On Sunday, the former secretary of state
told FOX News’ Chris Wallace that FBI Director James Comey cleared her of misleading the public about her rogue email server at the state department: “Director Comey said my answers were truthful, and what I’ve said is consistent with what I have told the American people, that there were decisions discussed and made to classify retroactively certain of the emails.”
That’s wrong and she knows it, which makes it a lie.
“Clinton is cherry-picking statements by Comey to preserve her narrative about the unusual setup of a private email server,”
wrote Washington Post fact-checker Glenn Kessler, who awarded Clinton the maximum four “Pinocchios” for her whopper. “This allows her to skate past the more disturbing findings of the FBI investigation.”
Read
here if you want to know about the FBI’s findings. In addition, her actions were an assault on the Freedom of Information Act and the hallowed concept of legislative oversight.

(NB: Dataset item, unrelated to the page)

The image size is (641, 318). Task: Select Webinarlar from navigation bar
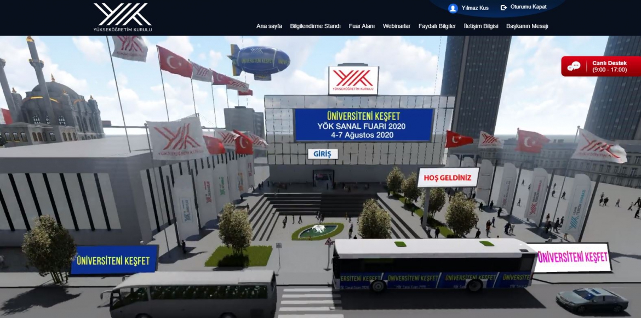tap(397, 26)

And yet, in my mind, the case against Clinton is not as disturbing as Trump’s mendacity, megalomania, intolerance, and intellectual slovenliness. With Clinton and Trump, the two most unpopular presidential candidates in the modern era, there is no equivalence.
I’m angry at Clinton because I expect better. The country needs better.
I say again: If Trump becomes president, the world will have Clinton to blame.
Her dishonesty could push an unknown number of independent and undecided voters into Trump’s camp or toward a non-major-party candidate. If too many swing voters walk away from Clinton because she destroyed her credibility or because they don’t want to condone her behavior, the nuclear codes go to Trump.
That is why Clinton’s advisers, senior Democrats, and members of the liberal media need to stop covering for Clinton. Stop repeating her spin. Stop spreading her lies. Stop enabling her worse angels. It’s too late for Clinton to come clean, but honorable Democrats should at least insist that she stop muddying the water.
Please, for the sake of the country, tell her: Stop lying.